A summary of Learning Deep Features for Discriminative Localization by Bolei Zhou et al.
Nicholas M. Synovic
- 5 minutes read - 878 wordsA summary of Learning Deep Features for Discriminative Localization
Bolei Zhou et al.; DOI
For the summary of the paper, go to the Summary section of this article.
Table of Contents
First Pass
Discussion about the title, abstract, introduction, section and sub-section headings, and conclusion
The paper Learning Deep Features for Discriminative Localization by Bolei Zhou et al. [1] describes using the global average pooling layer of CNNs to not only regularize data, but also to localize objects in an image even if the network wasn’t trained for object detection. The authors propose a method for object localization that involves a simple modification to the layer to generate what they call “class activation maps” (CAMs), which are heat maps of where the CNN is “looking” at an image for labeling. The hotter the heat map, the more focus the CNN is putting on that specific image region.
The authors go into detail as to how one would accomplish this with a weakly-supervised object localization method, and its applications towards deep features for generic localization, fine-grained recognition, and pattern discovery. They conclude with visualizing class specific units.
Their technique accomplishes object localization in a single forward pass on existing CNN models that utilize a global average pooling layer.
Category
What type of paper is this work?
This paper is a CNN understanding and technique paper. It discusses a method for understanding what a CNN is looking at as well as expanding the usage of image classifiers for object localization.
Context
What other types of papers is the work related to?
This paper is related to works involving object localization, image classification, CNNs, and Deep Learning papers.
Contributions
What are the author’s main contributions?
The author’s main contribution is a method for modifying the global average pooling layer in CNNs to perform object localization in a single forward pass.
Second Pass
Background Work
What has been done prior to this paper?
There has been work done in utilizing weakly-supervised learning to perform object localization. However, these works either don’t evaluate the object localization task, or utilize multiple passes to perform the task.

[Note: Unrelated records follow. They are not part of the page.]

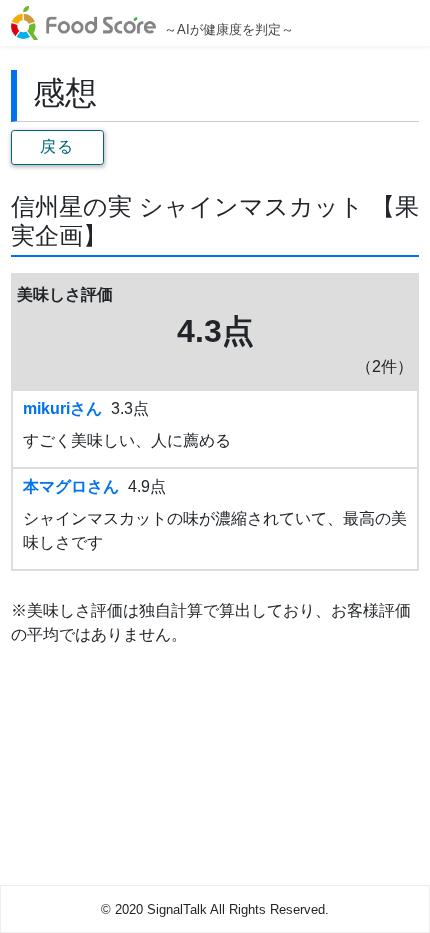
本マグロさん (71, 486)
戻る (57, 146)
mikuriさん (62, 408)
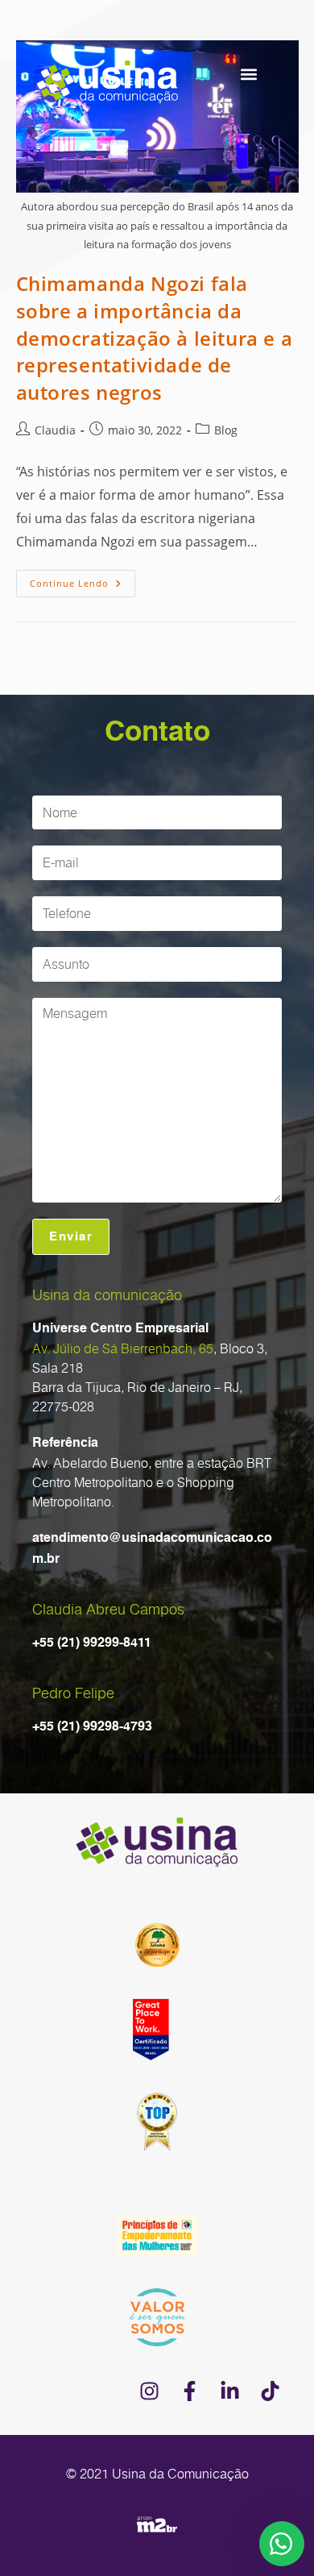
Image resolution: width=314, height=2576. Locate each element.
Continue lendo (82, 579)
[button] (248, 73)
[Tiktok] (270, 2390)
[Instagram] (149, 2390)
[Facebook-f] (189, 2390)
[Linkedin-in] (229, 2390)
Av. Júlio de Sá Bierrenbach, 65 (122, 1348)
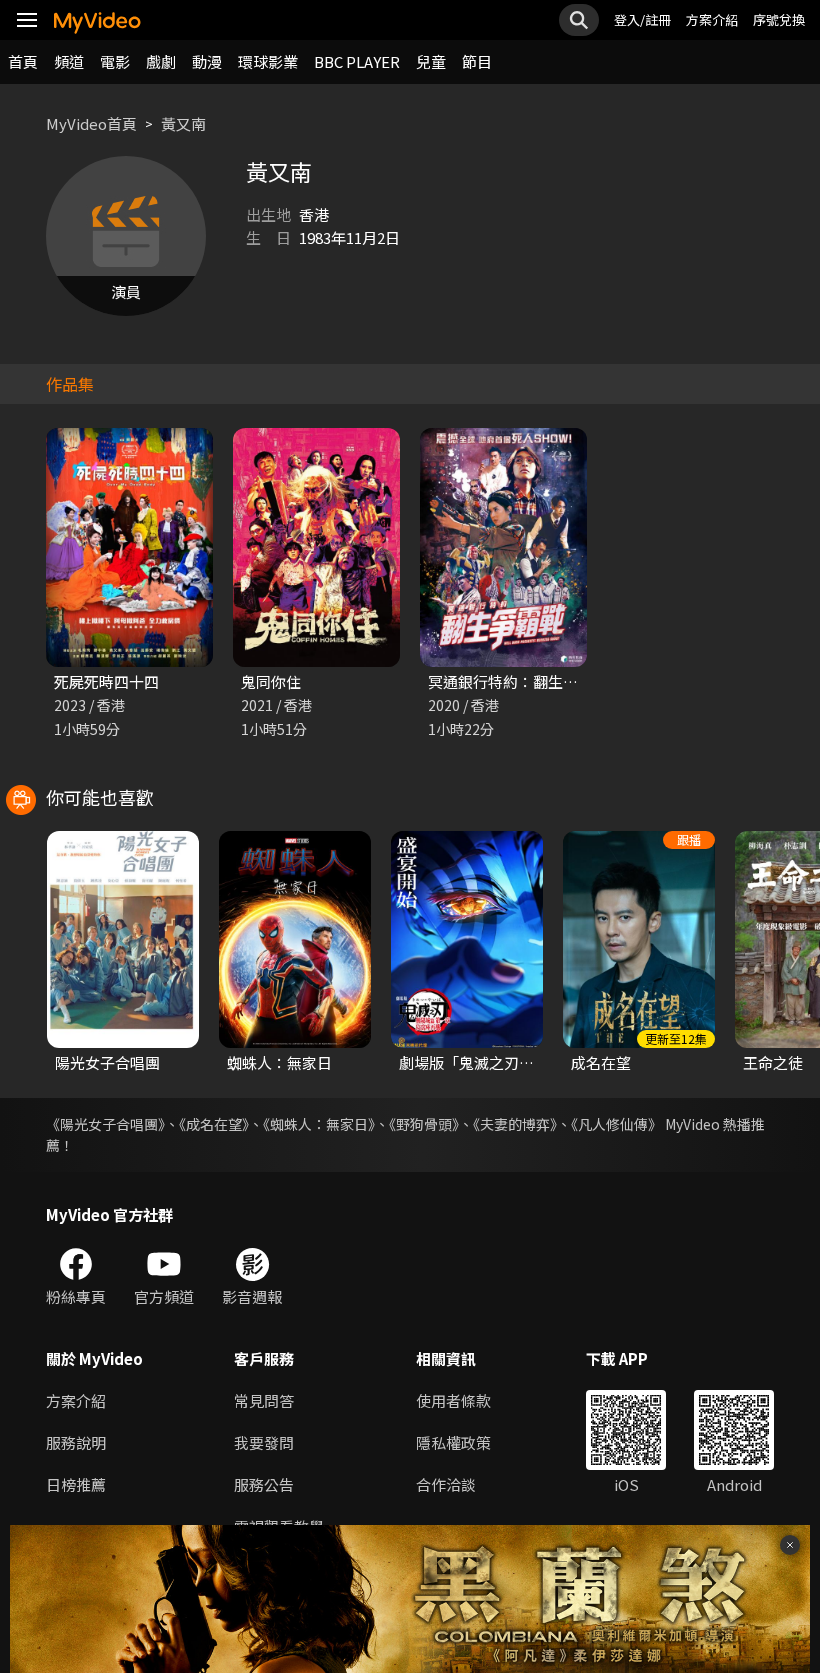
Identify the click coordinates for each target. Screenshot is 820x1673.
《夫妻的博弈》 (515, 1124)
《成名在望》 (214, 1124)
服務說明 (76, 1442)
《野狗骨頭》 (424, 1124)
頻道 (69, 61)
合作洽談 (446, 1484)
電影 (115, 61)
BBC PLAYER (357, 61)
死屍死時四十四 (106, 681)
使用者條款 (453, 1400)
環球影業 (268, 61)
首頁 (23, 61)
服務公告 (264, 1484)
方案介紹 (712, 19)
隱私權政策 (453, 1442)
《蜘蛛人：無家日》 (319, 1124)
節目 (477, 61)
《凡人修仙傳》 (616, 1124)
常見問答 (264, 1400)
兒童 (431, 61)
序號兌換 (779, 19)
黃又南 (183, 123)
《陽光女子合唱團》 (105, 1124)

There has been numerous work that has gone into visualizing what occurs within a CNN. Additionally, there has been work that has looked at the global max pooling layer, however, this work is the first to utilize the global average layer.
Motivation
Why should we care about this paper?
We should care about this paper as it provides a methodology of utilizing existing CNNs trained on image classification to perform object localization tasks “for free”. In other words, this paper presents a methodology for object localization by reusing existing SOTA CNNs.
Figures, Diagrams, Illustrations, and Graphs
Are the axes properly labeled? Are results shown with error bars, so that conclusions are statistically significant?
All of the figures and tables are labeled clearly, have detailed captions, and make sense with respect to the paper.
Clarity
Is the paper well written?
The paper is well written.
Relevant Work
Mark relevant work for review
The following relevant work can be found in the Citations section of this article.
- Self-taught object localization with deep networks [2]
- Weakly supervised object localization with multi-fold multiple instance learning [3]
- Learning and transferring mid-level image representations using convolutional neural networks [4]
- Is object localization for free? weakly-supervised learning with convolutional neural networks [5]
- Visualizing and understanding convolutional networks [6]
- Object detectors emerge in deep scene CNNs [7]
- Network in network [8]
- Going deeper with convolutions [9]
Future Directions
My own proposed future directions for the work
I would love to take this work and apply it to my current research in low powered computer vision. By utilizing larger networks to localize where in a static scene the object of interest is most likely to be in (for example, a static video of a bird sitting on a wire), I can pass in this mapping into a CNN to specifically be interested in that region of the video/ image. Additionally, by figuring out where a larger CNN is localizing data, I can then mask out any cold area of the image prior to analysis by a smaller CNN.
Summary
A summary of the paper
The paper Learning Deep Features for Discriminative Localization by Bolei Zhou et al. [1] discusses a weakly supervised method of performing object localization on existing CNN models. Their method involves replacing the fully connected layer at the end of a CNN performing image classification, with a global average pooling layer into a Softmax layer. This is so that the models original functionality is not cut from the new model. However, the global average pooling layer is modified so that a heat map can be extracted focusing on what the CNN is focusing on prior to labeling the image.
Previous work involved the usage of weakly supervised CNNs, but relied on global max pooling. Additional work utilized deconvolutional layers to perform a similar task.
Summarization Technique
This paper was summarized using a modified technique proposed by S. Keshav in his work How to Read a Paper [0].